→ Records supplied:
======
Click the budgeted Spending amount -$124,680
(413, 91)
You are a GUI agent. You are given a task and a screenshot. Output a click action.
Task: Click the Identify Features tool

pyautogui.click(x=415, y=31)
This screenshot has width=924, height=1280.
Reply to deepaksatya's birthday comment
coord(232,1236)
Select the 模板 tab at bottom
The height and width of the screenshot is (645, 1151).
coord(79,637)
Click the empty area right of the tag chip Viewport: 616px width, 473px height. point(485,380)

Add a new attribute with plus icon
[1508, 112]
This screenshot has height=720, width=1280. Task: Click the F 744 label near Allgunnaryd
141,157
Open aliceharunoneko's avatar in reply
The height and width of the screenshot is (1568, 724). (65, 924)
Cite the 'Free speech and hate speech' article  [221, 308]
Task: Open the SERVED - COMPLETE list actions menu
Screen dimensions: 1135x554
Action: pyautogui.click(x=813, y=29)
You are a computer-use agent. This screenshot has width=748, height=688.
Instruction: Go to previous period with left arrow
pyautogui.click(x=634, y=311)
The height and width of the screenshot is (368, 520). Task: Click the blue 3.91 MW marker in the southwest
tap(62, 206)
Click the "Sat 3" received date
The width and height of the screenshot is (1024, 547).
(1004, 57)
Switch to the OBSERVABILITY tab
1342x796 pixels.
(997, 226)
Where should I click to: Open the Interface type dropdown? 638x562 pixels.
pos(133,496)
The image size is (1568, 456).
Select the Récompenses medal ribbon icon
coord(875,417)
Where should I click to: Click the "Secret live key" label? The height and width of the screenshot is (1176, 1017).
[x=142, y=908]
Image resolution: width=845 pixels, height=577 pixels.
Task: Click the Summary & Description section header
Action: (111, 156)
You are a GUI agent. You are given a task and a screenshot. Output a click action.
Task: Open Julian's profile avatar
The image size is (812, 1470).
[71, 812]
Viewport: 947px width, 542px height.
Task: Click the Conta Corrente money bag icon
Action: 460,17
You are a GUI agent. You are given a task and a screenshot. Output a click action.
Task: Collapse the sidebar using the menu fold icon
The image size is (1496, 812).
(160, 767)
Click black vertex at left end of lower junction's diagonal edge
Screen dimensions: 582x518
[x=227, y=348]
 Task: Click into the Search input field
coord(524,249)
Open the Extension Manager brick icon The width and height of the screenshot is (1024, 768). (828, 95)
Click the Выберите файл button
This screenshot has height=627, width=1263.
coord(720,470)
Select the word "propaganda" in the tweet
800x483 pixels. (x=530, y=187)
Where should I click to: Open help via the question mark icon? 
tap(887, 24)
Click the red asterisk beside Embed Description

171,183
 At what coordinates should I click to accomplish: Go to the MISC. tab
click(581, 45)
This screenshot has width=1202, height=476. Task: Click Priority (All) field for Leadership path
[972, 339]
======
→ Exercise:
From the entries above, print the lines beginning at the one with "Task: Open Julian's profile avatar" and stopping after the one with "Task: Collapse the", exactly as written and with nothing else.

→ Exercise result:
Task: Open Julian's profile avatar
The image size is (812, 1470).
[71, 812]
Viewport: 947px width, 542px height.
Task: Click the Conta Corrente money bag icon
Action: 460,17
You are a GUI agent. You are given a task and a screenshot. Output a click action.
Task: Collapse the sidebar using the menu fold icon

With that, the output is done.